## Activity
Please output each line of the data exactly as it appears.

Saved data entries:
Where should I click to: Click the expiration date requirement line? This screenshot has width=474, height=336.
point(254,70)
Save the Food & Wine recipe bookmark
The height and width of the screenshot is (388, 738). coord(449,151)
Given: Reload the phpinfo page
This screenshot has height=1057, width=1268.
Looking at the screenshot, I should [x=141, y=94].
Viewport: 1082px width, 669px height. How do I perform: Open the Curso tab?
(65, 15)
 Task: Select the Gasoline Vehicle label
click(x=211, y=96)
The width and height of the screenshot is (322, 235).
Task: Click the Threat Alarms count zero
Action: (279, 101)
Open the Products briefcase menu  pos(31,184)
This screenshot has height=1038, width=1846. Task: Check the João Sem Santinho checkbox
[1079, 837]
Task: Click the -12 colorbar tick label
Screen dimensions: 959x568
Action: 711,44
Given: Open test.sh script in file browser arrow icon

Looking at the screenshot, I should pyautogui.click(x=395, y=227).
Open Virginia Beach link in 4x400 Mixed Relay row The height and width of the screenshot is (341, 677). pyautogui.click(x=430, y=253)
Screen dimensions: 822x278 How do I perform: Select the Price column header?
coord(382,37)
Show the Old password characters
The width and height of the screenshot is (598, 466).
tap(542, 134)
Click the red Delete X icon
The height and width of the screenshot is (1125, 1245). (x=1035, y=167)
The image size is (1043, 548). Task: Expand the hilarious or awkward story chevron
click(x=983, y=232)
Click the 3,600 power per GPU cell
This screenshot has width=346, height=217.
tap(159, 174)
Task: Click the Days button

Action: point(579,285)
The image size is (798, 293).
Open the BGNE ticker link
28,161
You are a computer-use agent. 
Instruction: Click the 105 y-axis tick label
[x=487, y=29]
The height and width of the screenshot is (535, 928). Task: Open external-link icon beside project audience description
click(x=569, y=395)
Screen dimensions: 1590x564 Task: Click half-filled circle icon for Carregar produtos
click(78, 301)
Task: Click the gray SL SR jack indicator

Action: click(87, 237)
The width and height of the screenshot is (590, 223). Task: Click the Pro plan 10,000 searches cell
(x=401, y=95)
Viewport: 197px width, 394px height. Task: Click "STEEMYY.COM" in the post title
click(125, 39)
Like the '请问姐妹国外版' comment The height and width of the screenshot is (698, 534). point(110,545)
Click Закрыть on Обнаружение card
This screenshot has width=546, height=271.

## Response box
Where should I click to: Click the expiration date requirement line? This screenshot has width=474, height=336.
point(254,70)
Save the Food & Wine recipe bookmark
The height and width of the screenshot is (388, 738). coord(449,151)
Given: Reload the phpinfo page
This screenshot has height=1057, width=1268.
Looking at the screenshot, I should [x=141, y=94].
Viewport: 1082px width, 669px height. How do I perform: Open the Curso tab?
(65, 15)
 Task: Select the Gasoline Vehicle label
click(x=211, y=96)
The width and height of the screenshot is (322, 235).
Task: Click the Threat Alarms count zero
Action: (279, 101)
Open the Products briefcase menu  pos(31,184)
This screenshot has height=1038, width=1846. Task: Check the João Sem Santinho checkbox
[1079, 837]
Task: Click the -12 colorbar tick label
Screen dimensions: 959x568
Action: 711,44
Given: Open test.sh script in file browser arrow icon

Looking at the screenshot, I should pyautogui.click(x=395, y=227).
Open Virginia Beach link in 4x400 Mixed Relay row The height and width of the screenshot is (341, 677). pyautogui.click(x=430, y=253)
Screen dimensions: 822x278 How do I perform: Select the Price column header?
coord(382,37)
Show the Old password characters
The width and height of the screenshot is (598, 466).
tap(542, 134)
Click the red Delete X icon
The height and width of the screenshot is (1125, 1245). (x=1035, y=167)
The image size is (1043, 548). Task: Expand the hilarious or awkward story chevron
click(x=983, y=232)
Click the 3,600 power per GPU cell
This screenshot has width=346, height=217.
tap(159, 174)
Task: Click the Days button

Action: point(579,285)
The image size is (798, 293).
Open the BGNE ticker link
28,161
You are a computer-use agent. 
Instruction: Click the 105 y-axis tick label
[x=487, y=29]
The height and width of the screenshot is (535, 928). Task: Open external-link icon beside project audience description
click(x=569, y=395)
Screen dimensions: 1590x564 Task: Click half-filled circle icon for Carregar produtos
click(78, 301)
Task: Click the gray SL SR jack indicator

Action: click(87, 237)
The width and height of the screenshot is (590, 223). Task: Click the Pro plan 10,000 searches cell
(x=401, y=95)
Viewport: 197px width, 394px height. Task: Click "STEEMYY.COM" in the post title
click(125, 39)
Like the '请问姐妹国外版' comment The height and width of the screenshot is (698, 534). point(110,545)
Click Закрыть on Обнаружение card
This screenshot has width=546, height=271.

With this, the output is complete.